OBJECTIVES: To evaluate the empiric therapy prescribed for acute uncomplicated cystitis in the outpatient setting (emergency department and ambulatory care clinics) and to characterize uropathogens for discordance between the therapy prescribed and susceptibility.
METHODS: A retrospective review was conducted at an inner-city emergency department and multiple clinics to evaluate the empiric therapy prescribed and the uropathogens isolated from culture for patients with acute uncomplicated cystitis.
RESULTS: A total of 144 urine cultures were included. Among the patients, 53.4% were empirically prescribed cephalexin, 20.1% ciprofloxacin, 11% nitrofurantoin, and 8.3% trimethoprim/sulfamethoxazole. The most common uropathogen was Escherichia coli (72.4%), followed by Streptococcus agalactiae (7.6%) and Klebsiella pneumoniae (4.8%). Of the 107 E. coli isolates, 9 were extended spectrum beta-lactamase-producing. E. coli antimicrobial susceptibilities were as follows: ceFAZolin (97%), nitrofurantoin (96%), cefTRIAXone (91%), ciprofloxacin (87%), and trimethoprim-sulfamethoxazole (59%). The concordance rates with the Infectious Diseases Society of America treatment guidelines for acute uncomplicated cystitis and local resistance patterns were as follows: empiric therapy prescribed (70%), dosing of empiric therapy (77%), and duration of empiric therapy (22%). For empiric therapy prescribed and susceptibility mismatch, 5.6% of the isolates were not susceptible to therapy, 76.4% were susceptible to therapy, 14% did not have susceptibilities, and 4.2% did not receive therapy.

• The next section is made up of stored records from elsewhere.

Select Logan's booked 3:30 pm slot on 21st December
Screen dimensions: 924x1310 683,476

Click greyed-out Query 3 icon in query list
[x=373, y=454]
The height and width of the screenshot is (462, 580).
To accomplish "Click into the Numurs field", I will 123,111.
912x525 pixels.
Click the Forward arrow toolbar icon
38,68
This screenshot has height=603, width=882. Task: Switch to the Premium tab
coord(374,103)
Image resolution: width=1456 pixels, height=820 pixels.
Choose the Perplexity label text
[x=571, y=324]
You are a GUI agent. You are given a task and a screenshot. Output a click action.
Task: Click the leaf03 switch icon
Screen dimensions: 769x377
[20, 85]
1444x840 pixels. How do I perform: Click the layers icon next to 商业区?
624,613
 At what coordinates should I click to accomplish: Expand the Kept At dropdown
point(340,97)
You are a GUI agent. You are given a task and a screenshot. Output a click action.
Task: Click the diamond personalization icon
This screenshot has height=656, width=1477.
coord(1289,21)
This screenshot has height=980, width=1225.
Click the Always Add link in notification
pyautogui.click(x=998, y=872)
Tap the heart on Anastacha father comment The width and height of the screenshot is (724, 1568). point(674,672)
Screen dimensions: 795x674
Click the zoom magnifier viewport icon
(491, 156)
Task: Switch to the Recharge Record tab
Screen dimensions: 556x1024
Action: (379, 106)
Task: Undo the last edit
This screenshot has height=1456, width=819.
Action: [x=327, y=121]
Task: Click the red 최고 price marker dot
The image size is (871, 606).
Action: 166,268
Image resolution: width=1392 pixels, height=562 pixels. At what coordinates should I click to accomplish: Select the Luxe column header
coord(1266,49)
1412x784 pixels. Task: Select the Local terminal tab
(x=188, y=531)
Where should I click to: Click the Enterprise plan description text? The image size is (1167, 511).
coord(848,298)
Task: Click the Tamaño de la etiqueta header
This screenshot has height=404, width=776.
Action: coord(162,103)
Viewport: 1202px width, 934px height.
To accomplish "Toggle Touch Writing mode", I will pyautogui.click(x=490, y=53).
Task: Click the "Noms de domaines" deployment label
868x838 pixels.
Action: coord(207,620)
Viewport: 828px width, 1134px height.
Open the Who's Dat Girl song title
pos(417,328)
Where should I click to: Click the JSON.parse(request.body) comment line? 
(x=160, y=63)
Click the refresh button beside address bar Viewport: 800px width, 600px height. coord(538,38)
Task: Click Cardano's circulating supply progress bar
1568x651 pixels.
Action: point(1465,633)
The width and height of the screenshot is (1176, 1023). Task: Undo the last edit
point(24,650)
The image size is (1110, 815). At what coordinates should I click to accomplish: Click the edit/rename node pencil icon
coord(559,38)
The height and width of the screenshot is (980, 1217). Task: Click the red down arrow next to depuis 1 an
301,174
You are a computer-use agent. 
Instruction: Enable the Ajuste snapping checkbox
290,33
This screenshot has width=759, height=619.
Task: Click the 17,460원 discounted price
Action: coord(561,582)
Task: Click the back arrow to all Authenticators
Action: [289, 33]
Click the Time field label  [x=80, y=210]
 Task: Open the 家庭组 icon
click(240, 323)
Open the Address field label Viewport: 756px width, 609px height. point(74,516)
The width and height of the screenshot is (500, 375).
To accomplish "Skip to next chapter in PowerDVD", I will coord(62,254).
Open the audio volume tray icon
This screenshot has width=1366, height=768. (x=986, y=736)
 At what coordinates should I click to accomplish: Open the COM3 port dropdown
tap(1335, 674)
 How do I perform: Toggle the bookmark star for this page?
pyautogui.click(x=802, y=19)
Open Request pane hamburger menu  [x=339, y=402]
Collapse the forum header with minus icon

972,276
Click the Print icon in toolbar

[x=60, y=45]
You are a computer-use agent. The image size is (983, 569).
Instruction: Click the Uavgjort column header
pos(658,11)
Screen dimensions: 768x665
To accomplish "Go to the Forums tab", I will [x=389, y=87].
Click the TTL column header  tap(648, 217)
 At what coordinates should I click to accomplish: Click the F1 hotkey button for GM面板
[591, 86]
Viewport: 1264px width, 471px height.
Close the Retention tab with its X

CONCLUSIONS: Most of the cases of acute uncomplicated cystitis at the subject institution can be managed safely and effectively with nitrofurantoin or first-generation cephalosporins. Institutions should use national guidelines in conjunction with local resistance and prescribing patterns to improve antibiotic prescribing in the outpatient setting.